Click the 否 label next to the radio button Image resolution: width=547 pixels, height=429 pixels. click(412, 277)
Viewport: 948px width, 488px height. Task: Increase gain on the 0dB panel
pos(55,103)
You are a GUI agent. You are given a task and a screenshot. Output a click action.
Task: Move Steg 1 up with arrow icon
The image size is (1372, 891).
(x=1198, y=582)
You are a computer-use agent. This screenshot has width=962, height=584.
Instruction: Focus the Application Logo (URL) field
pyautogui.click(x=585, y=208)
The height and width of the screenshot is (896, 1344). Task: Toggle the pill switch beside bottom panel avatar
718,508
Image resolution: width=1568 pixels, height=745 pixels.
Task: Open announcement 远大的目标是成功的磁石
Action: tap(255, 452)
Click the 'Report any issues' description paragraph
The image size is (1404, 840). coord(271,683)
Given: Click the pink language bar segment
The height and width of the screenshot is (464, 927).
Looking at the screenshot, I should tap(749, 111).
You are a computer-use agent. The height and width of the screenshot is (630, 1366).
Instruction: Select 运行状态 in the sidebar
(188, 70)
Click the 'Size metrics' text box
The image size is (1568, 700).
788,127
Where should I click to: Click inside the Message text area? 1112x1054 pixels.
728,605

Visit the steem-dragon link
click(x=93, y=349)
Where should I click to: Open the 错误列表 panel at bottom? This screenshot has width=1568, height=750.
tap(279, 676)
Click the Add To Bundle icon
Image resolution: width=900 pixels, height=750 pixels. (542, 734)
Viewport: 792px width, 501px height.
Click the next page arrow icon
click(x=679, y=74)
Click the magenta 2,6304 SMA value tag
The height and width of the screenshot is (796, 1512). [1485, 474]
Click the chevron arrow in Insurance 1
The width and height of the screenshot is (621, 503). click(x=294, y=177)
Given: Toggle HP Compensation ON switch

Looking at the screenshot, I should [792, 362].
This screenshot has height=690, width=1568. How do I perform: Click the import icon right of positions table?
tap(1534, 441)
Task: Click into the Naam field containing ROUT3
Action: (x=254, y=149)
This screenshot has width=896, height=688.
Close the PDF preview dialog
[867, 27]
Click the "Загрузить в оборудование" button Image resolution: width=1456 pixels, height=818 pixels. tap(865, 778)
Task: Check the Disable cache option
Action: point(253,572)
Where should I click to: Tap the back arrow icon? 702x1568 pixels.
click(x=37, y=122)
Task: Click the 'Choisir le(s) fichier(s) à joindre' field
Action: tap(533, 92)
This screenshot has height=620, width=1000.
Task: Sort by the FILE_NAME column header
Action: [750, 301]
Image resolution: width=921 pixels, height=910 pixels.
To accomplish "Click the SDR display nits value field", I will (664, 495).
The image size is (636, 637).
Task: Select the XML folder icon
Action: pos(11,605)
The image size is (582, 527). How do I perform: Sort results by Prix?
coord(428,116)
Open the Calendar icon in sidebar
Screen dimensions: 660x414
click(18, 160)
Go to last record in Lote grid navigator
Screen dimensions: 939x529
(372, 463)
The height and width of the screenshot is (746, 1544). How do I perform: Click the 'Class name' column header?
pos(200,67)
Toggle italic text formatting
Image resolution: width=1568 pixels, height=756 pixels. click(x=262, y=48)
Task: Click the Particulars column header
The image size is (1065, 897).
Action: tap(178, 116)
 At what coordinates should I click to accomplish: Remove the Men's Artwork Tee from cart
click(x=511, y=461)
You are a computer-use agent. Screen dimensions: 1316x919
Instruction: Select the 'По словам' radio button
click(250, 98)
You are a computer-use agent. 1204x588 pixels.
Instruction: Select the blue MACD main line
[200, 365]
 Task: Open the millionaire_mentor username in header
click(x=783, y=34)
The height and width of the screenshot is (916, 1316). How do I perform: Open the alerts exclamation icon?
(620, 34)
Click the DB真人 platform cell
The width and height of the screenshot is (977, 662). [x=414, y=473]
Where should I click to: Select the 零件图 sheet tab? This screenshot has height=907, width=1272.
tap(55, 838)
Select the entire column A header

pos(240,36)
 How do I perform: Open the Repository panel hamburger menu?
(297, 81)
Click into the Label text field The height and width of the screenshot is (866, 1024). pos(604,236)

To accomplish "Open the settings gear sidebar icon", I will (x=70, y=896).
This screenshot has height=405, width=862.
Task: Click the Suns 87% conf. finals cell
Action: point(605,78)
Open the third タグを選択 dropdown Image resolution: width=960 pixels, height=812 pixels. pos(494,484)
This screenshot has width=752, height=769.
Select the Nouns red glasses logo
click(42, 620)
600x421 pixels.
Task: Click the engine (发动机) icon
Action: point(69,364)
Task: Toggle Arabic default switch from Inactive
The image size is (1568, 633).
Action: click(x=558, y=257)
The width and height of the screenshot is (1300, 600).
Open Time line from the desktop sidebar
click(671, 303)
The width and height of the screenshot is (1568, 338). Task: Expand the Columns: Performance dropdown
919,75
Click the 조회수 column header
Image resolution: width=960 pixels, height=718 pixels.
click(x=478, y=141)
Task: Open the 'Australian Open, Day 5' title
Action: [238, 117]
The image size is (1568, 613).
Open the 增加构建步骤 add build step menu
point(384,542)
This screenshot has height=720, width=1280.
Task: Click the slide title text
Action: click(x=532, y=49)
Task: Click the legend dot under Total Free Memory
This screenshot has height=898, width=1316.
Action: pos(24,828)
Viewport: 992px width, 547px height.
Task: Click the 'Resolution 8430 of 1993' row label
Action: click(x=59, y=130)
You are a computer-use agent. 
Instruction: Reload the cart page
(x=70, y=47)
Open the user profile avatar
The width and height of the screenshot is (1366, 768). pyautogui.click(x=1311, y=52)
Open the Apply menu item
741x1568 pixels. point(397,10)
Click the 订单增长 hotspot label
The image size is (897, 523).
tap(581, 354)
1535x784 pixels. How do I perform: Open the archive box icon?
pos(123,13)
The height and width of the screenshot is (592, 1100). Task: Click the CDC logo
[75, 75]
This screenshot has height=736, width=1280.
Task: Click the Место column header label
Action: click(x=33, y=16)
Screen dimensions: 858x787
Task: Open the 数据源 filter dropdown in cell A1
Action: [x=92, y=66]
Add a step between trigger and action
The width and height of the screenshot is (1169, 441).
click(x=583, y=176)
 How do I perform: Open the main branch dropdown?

----------------------------------------

_Task to carry out_
Which lines of the records contain "computer"? Show each of them.

_Written response_
You are a computer-use agent. This screenshot has width=962, height=584.
You are a computer-use agent. The height and width of the screenshot is (630, 1366).
You are a computer-use agent. Screen dimensions: 1316x919
You are a computer-use agent. 1204x588 pixels.
You are a computer-use agent. 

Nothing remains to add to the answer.